The Telegraph tapes are a Westminster Wikileaks. But the Government will survive. Entrapment will become more common. And politicians will turn even more timid.
by Paul Goodman
Once upon a time, the careers of Cabinet members could be brutally terminated, and governments shaken to their foundations, by Ministers' financial or sexual deeds. Today, politicians can be humiliated, and this Coalition rocked, by their words alone - words spoken about...politics.
This banal reality is a sign of the times. Operating in politics demands at once both candour, because without it trust between public figures and voters is broken, and craft, because without it collegiality, and therefore government itself, becomes impossible.
This is so when one party governs alone, and even more when two do so together. A government that contains, as this one does, say, Gerald Howarth and Lynne Featherstone will find its collegiality stretched to the limit.
The Daily Telegraph's entrapment of Ministers is a Westminster Wikileaks. In other words, it makes public what some already knew and many guessed. Except that the culprits aren't a child of the counterculture crazed by his own self-righteouness and a rogue soldier whose head is rattling with loose screws.
Instead, they're senior Ministers entrapped by their own vanity, desire to please, frustration and - in some cases, perhaps - a sense of shame. The Daily Telegraph this morning nails to its battlements the heads of Michael Moore, Ed Davey and Steve Webb alongside the balding skull of Vince Cable.
As I write in the Guardian this morning, a weakened Cable is very useful both to Cameron and Clegg - the key reason why he wasn't sacked. It strengthens the leading right-of-party-centre Liberal Democrat (Clegg) against the leading left-of-centre one (Cable).

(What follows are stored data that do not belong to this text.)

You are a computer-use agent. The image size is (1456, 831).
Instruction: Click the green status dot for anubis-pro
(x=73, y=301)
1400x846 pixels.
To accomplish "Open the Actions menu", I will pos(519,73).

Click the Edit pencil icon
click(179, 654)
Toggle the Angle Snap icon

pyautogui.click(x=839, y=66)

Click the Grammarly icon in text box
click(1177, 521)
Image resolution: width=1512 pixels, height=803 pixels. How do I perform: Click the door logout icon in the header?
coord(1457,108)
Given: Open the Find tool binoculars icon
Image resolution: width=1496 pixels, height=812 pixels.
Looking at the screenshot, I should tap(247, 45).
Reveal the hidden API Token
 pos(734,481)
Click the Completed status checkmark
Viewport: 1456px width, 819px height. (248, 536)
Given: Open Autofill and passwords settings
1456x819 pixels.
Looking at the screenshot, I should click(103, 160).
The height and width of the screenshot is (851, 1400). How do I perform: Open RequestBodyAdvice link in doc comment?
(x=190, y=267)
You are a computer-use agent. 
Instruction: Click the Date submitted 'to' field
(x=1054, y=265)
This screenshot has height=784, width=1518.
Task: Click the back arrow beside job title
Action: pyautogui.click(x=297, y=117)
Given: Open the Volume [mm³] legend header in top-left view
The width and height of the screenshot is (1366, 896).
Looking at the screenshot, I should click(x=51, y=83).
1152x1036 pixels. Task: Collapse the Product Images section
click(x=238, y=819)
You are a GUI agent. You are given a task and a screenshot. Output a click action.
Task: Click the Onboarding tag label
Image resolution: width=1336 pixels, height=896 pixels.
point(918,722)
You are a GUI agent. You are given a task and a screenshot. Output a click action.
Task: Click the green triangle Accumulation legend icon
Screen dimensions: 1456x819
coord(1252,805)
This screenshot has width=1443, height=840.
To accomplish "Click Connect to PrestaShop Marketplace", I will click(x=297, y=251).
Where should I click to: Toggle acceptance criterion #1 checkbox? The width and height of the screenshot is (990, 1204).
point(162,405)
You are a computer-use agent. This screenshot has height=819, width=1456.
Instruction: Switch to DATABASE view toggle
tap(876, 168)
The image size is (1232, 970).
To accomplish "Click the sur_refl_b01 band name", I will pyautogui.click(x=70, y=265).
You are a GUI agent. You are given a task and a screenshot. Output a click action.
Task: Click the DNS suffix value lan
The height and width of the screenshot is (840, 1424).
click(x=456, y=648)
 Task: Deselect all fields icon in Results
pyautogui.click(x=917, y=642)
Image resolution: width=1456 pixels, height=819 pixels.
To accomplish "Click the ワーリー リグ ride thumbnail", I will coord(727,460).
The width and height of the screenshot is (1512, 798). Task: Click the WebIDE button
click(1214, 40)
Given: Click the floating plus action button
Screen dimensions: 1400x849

Cameron will also have known that further revelations were on the way, and not wanted to start sacking Ministers for their indiscretions when even more flagrant ones may be round the corner. Conservatives who are rejoicing this morning should note the Telegraph's claim that Tory Ministers have also been enmeshed.
Where's all this going? The following is clear -
- The Government will survive. Don't rule out a resignation over the Christmas period. Some senior Minister, perhaps a Conservative, may have said words even more reckless than Cable's over Murdoch. Or another may suddenly have a fit of the vapours, and quit. But the Coalition is a young government whose poll ratings - as far as its senior partner is concerned - are surprisingly robust, not an old one like Labour at the time of an even bigger Telegraph reporting hit, the expenses scandal.
- Entrapment will be more common. My prediction of a YouTube election after Alan Duncan was trapped on tape was out only in its timing. Where the Daily Telegraph has gone, the waning galaxy of Fleet Street and the waxing one of the internet and the new technology will follow. It's striking that the Telegraph itself is this morning hoist with its own petard - since its actions may bring about the very BSkyB decision it's been campaigning against. It's also open to accusations of hypocrisy, though it will plead public interest. Fleet Street, as ever unwilling to expose its own interests, is largely silent on these matters. Jonathan is not.
- Politicians will turn even more timid. There will be the odd great exception - like Boris Johnson and Ann Widdecombe. But their successors will suffer setbacks - as both these gifted politicians have done - before winning affection, money and celebrity status. The rest will look over their shoulders more often, stick to the "line to take" more rigidly, express themselves more timidly, glance around for the hidden camera or tape recorder. It's no use complaining. This is how it is. This is how it's going to be.